In Baker A.'s book section 3.6 about the complexification of a real lie algebra, it briefly introduces one theorem:
If $\mathfrak{g'}$ and $\mathfrak{g''}$ are two complexifications of $\mathfrak{g}$ then there is an isomorphism of $\mathbb{C}$-Lie algebras $\mathfrak{g'}\rightarrow\mathfrak{g''}$ which extends the identity function on $\mathfrak{g}\subset\mathfrak{g'}$
I can't understand why he talks about the identity function and what "extend" means. Mean the domain $\mathfrak{g'}$ contains another domain $\mathfrak{g}$ ?
If $X,Y$ are sets, $Z\subset X$, and $f:Z\to Y$ is a function, $g:X\to Y$ extends $f$ (or is an extension of $f$) if $f(z)=g(z)$ for all $z\in Z$. In other words, if the restriction $g|_Z$ of $g$ to $Z$ is just $f$ again.
For a set $X$, the identity function $\text{id}_X$ on $X$ is the function $\text{id}_X:X\to X$ such that $\text{id}_X(x)=x$ for all $x\in X$.
By definition of complexification, if $\mathfrak{f}$ is a complexification of $\mathfrak{g}$, then $\mathfrak{g}\subset \mathfrak{f}$. So if $\mathfrak{f},\mathfrak{h}$ are two complexifications of $\mathfrak{g}$, we can think about the identity function $\textbf{id}_\mathfrak{g}$ which takes an input $g$ from $\mathfrak{g}\subset \mathfrak{f}$ and returns $\textbf{id}_\mathfrak{g}(g)=g\in \mathfrak{g}\subset \mathfrak{h}$. So this function maps a subset of $\mathfrak{f}$ into $\mathfrak{h}$. More specifically, it maps the subset $\mathfrak{g}$ of $\mathfrak{f}$ to the subset $\mathfrak{g}$ of $\mathfrak{h}$.

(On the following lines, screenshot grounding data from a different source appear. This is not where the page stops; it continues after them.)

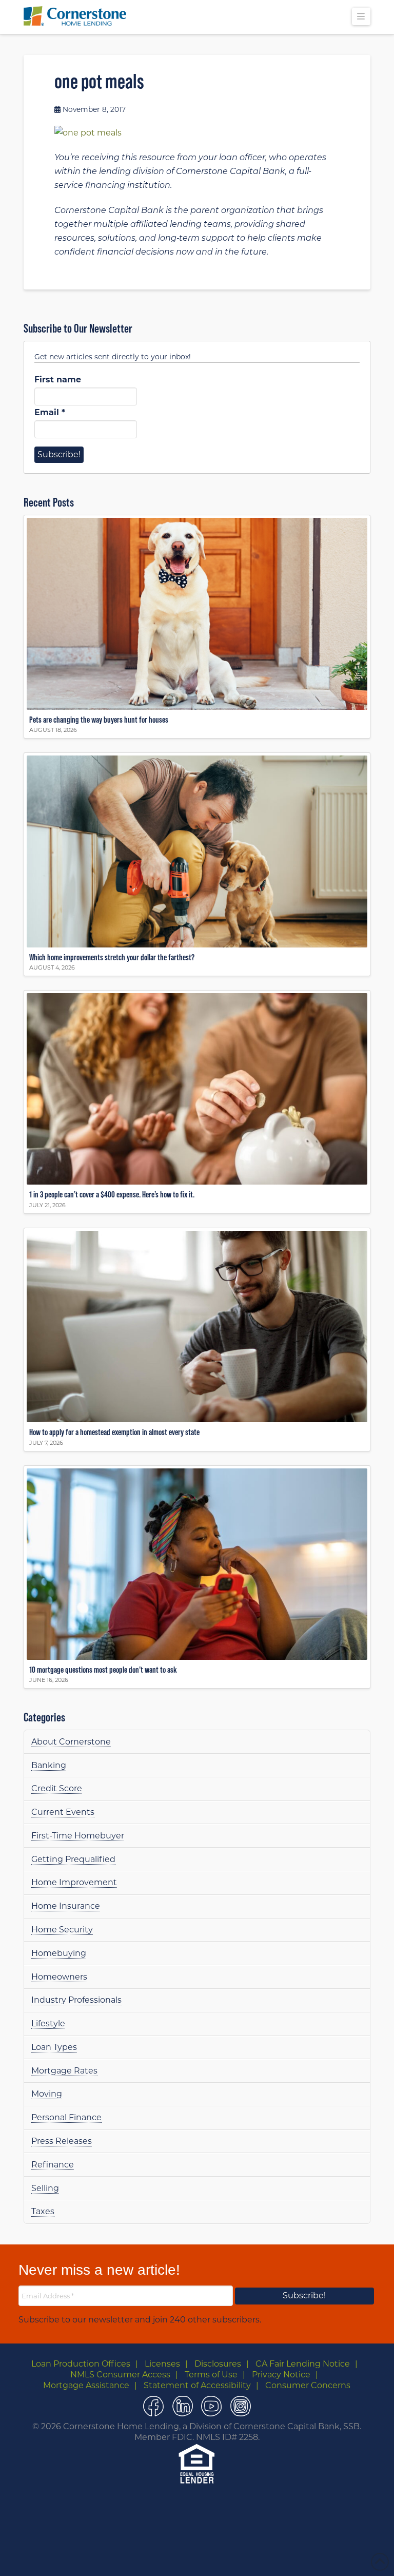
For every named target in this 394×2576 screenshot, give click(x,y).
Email (49, 412)
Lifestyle (48, 2023)
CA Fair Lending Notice (302, 2364)
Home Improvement (74, 1882)
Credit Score (56, 1788)
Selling (45, 2188)
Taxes (42, 2211)
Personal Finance (66, 2117)
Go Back (178, 2557)
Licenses (162, 2364)
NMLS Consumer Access (120, 2374)
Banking (48, 1765)
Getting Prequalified (73, 1859)
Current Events (62, 1812)
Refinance (52, 2165)
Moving (46, 2094)
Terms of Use (211, 2374)
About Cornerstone (71, 1742)
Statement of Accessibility (197, 2385)
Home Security (62, 1929)
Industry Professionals (76, 2000)
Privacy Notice (281, 2374)
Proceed (219, 2557)
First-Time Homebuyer (77, 1836)
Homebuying (58, 1953)
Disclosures (217, 2364)
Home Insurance (65, 1906)
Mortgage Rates (64, 2071)
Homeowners (59, 1977)
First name (57, 379)
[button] (361, 16)
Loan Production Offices (80, 2364)
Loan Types (54, 2047)
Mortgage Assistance (86, 2385)
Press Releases (61, 2141)
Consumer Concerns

An extension of the identity $\text{id}_\mathfrak{g}$ in this context would be a function $J:\mathfrak{f}\to \mathfrak{h}$ such that for all $g\in \mathfrak{g}$, $J(g)=\textbf{id}_\mathfrak{g}(g)$. The author is saying that if for any two complexifications $\mathfrak{f},\mathfrak{h}$ of $\mathfrak{g}$, there is such a function which is also an isomorphism.
Let me also make a quick comment on what's really happening here. We can get the technical details, but what's the importance of this result? The idea is that it doesn't really matter how we complexify $\mathfrak{g}$, we get something which is structurally identical. Isomorphisms (in whatever category, in this case complex Lie algebras) are exactly those functions which are bijections that exactly preserve all of the structure your spaces have (in this case, all of the complex Lie algebra operations commute with $J$). So $\mathfrak{f}$, $\mathfrak{h}$ can be thought of as interchangeable, and $J$ offers us a "translation" of what element of $\mathfrak{h}$ should be interchanged with a given element of $\mathfrak{f}$. But more importantly, $J$ extends the identity, which means it $J(g)=g$ for all $g\in\mathfrak{g}$. So $J$ gives us a way of seeing that $\mathfrak{f}$ and $\mathfrak{h}$ are structurally identical in a way that exactly preserves the way that $\mathfrak{g}$ is situated inside these structures. So the structures $\mathfrak{f}$,$\mathfrak{h}$ are structurally identical, and $\mathfrak{g}$ is identical inside them.